The data START

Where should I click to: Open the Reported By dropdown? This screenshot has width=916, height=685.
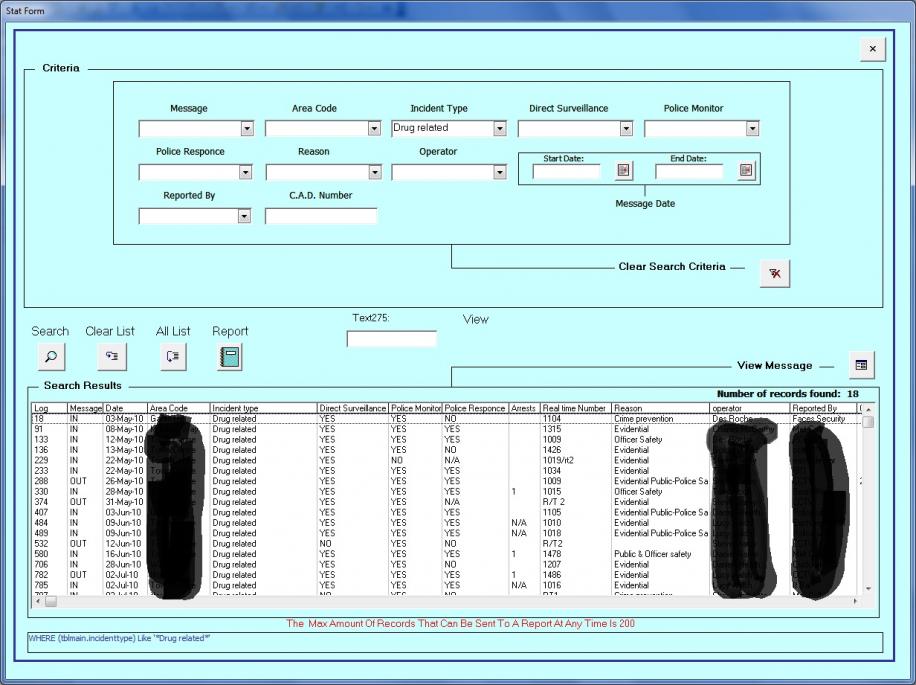point(244,216)
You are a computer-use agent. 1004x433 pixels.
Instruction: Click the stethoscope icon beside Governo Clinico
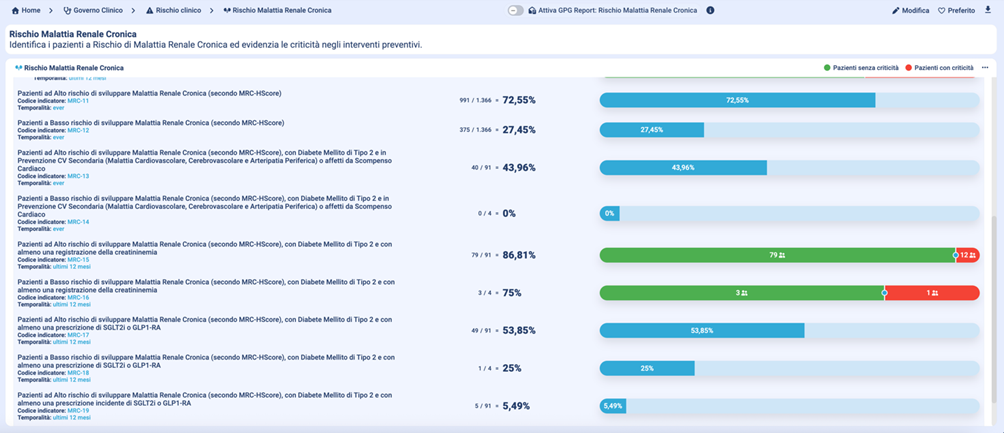click(x=67, y=10)
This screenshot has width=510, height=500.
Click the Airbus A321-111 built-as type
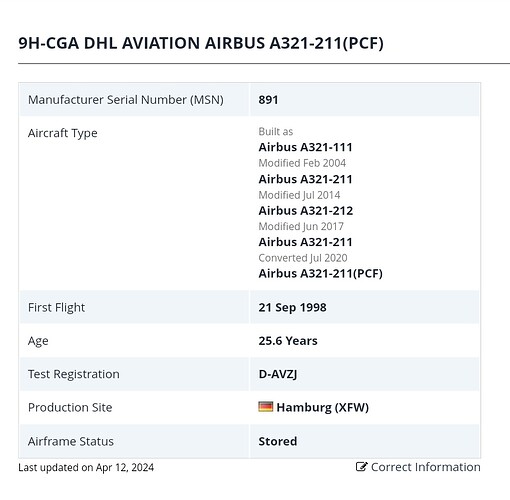pyautogui.click(x=305, y=147)
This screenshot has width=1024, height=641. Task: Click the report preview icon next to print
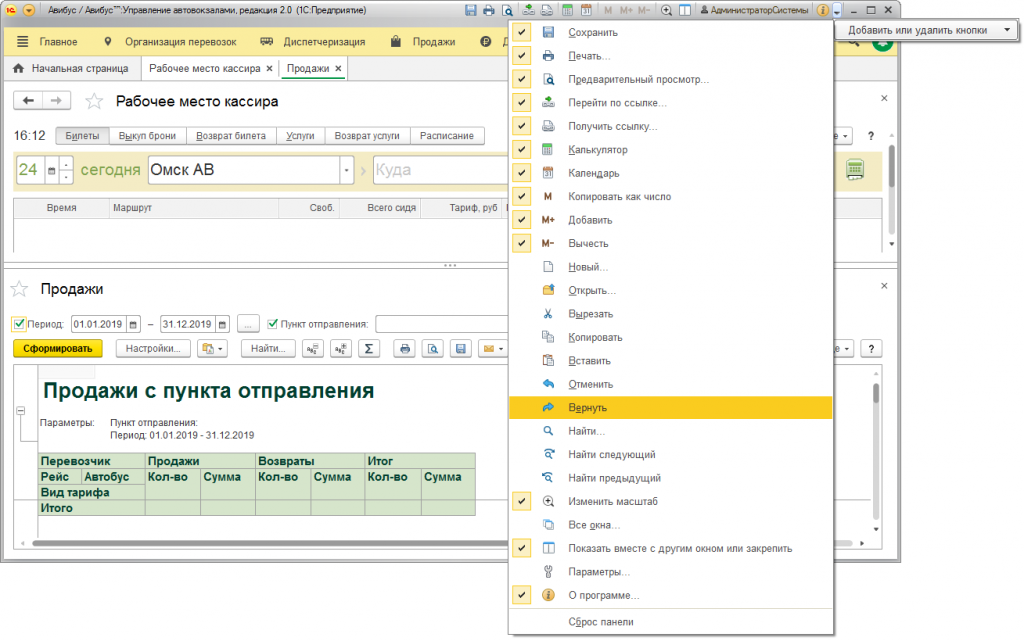433,349
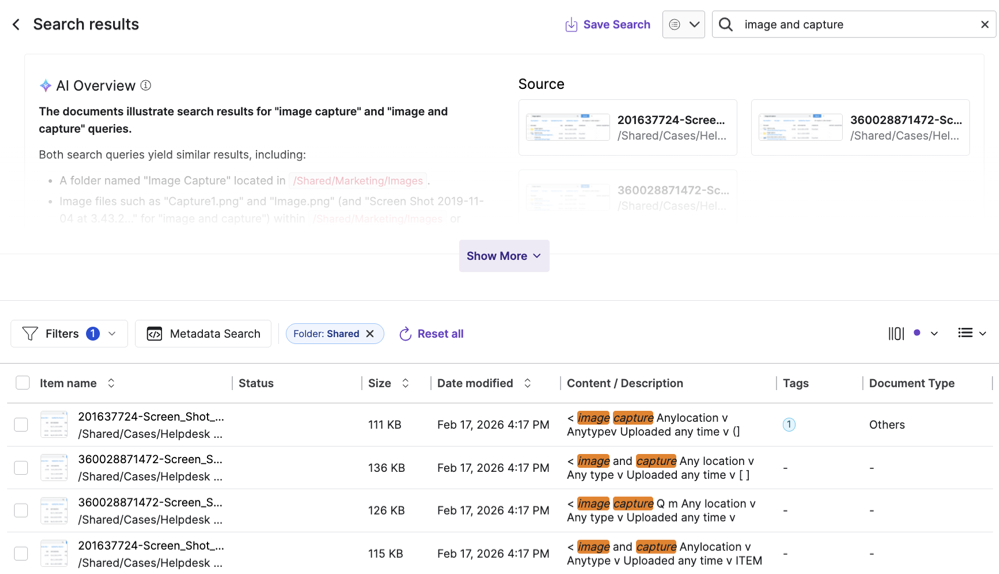Viewport: 999px width, 574px height.
Task: Click the Save Search download icon
Action: pos(571,25)
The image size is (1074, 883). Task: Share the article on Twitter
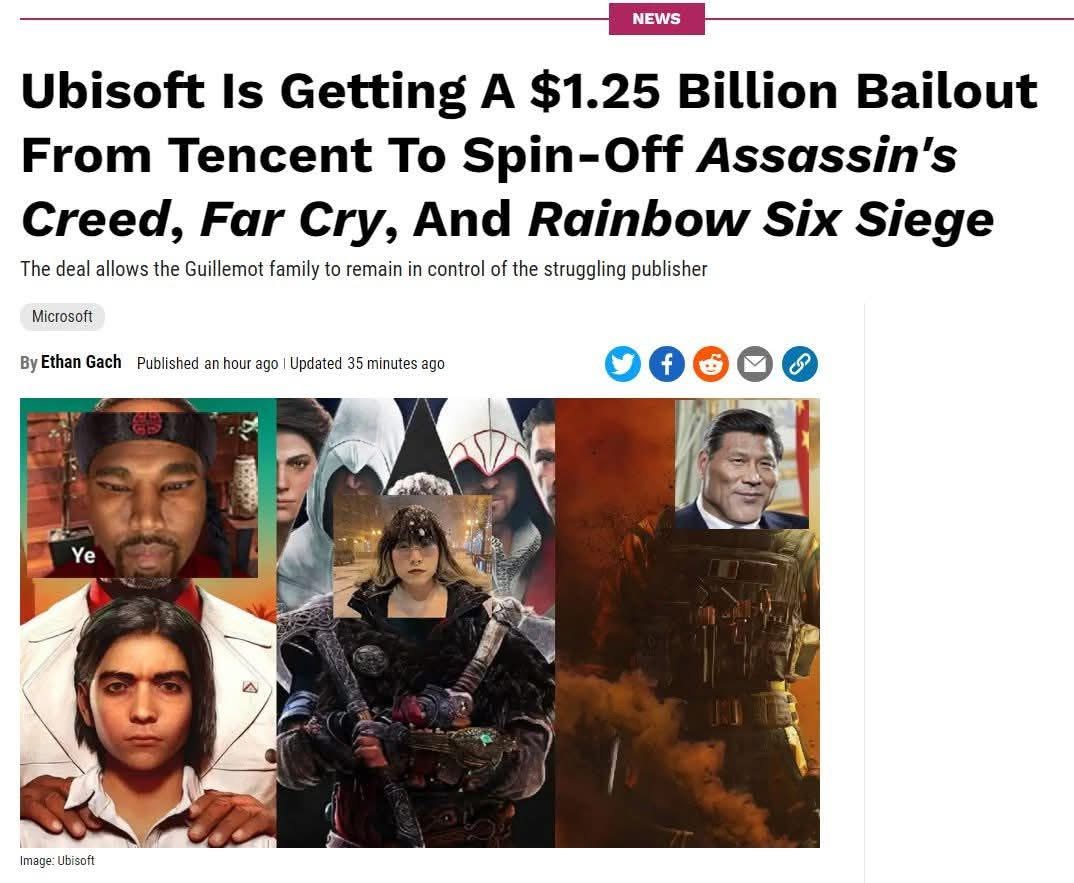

The data END

**Work order:** Transcribe exactly the lines that run from the first line of the records above through the line with "This screenshot has width=510, height=500.", and include both of those lines; pictures stay out.

**Response below:**
Where should I click to: Open the Reported By dropdown? This screenshot has width=916, height=685.
point(244,216)
You are a computer-use agent. 1004x433 pixels.
Instruction: Click the stethoscope icon beside Governo Clinico
click(x=67, y=10)
This screenshot has width=510, height=500.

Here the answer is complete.